Compositional Text-to-Image Generation with Dense Blob Representations

Weili Nie,Sifei Liu,Morteza Mardani,Chao Liu,Benjamin Eckart,Arash Vahdat
2024-05-14
Abstract:Existing text-to-image models struggle to follow complex text prompts, raising the need for extra grounding inputs for better controllability. In this work, we propose to decompose a scene into visual primitives - denoted as dense blob representations - that contain fine-grained details of the scene while being modular, human-interpretable, and easy-to-construct. Based on blob representations, we develop a blob-grounded text-to-image diffusion model, termed BlobGEN, for compositional generation. Particularly, we introduce a new masked cross-attention module to disentangle the fusion between blob representations and visual features. To leverage the compositionality of large language models (LLMs), we introduce a new in-context learning approach to generate blob representations from text prompts. Our extensive experiments show that BlobGEN achieves superior zero-shot generation quality and better layout-guided controllability on MS-COCO. When augmented by LLMs, our method exhibits superior numerical and spatial correctness on compositional image generation benchmarks. Project page:
Computer Vision and Pattern Recognition,Artificial Intelligence,Machine Learning
What problem does this paper attempt to address?

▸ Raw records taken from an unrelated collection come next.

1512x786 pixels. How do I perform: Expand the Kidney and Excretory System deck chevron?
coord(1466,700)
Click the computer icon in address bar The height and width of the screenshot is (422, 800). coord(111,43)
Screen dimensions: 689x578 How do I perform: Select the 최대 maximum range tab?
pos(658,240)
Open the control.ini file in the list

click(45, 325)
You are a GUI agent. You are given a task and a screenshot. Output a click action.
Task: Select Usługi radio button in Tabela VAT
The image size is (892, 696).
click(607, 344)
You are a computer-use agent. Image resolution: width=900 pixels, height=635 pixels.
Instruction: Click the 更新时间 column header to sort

This paper proposes a solution to the challenge of generating images from complex text prompts. Existing text-to-image models struggle to accurately interpret complex descriptions, often misunderstanding context and ignoring key words. To address this issue, the paper proposes the use of dense blob representations to decompose scenes into visual primitives that contain detailed scene information. Each blob representation includes position, size, orientation parameters, as well as text sentences describing the appearance and attributes of objects. This approach allows for better control over image generation, and the simplicity of the blob representation facilitates user construction and manipulation. The paper develops a blob-based text-to-image diffusion model called BlobGEN, which utilizes a novel masked cross-attention module to decouple the fusion of blob representations and visual features by exclusively attending to local regions corresponding to each blob. Additionally, the paper introduces a new method that leverages large language models (LLMs) to generate blob representations from text prompts, exploiting the compositional nature and visual understanding capabilities of LLMs to tackle complex compositional image generation tasks. Experimental results demonstrate that BlobGEN achieves impressive zero-shot generation quality and controllable layout guidance on the MS-COCO dataset. When combined with LLMs, BlobGEN also exhibits superior numerical and spatial accuracy on benchmark tests for compositional image generation. In summary, the main contributions of the paper are the introduction of blob representations, the proposal of the BlobGEN model, and the design of an enhanced method using LLMs to improve the accuracy and controllability of text-to-image generation.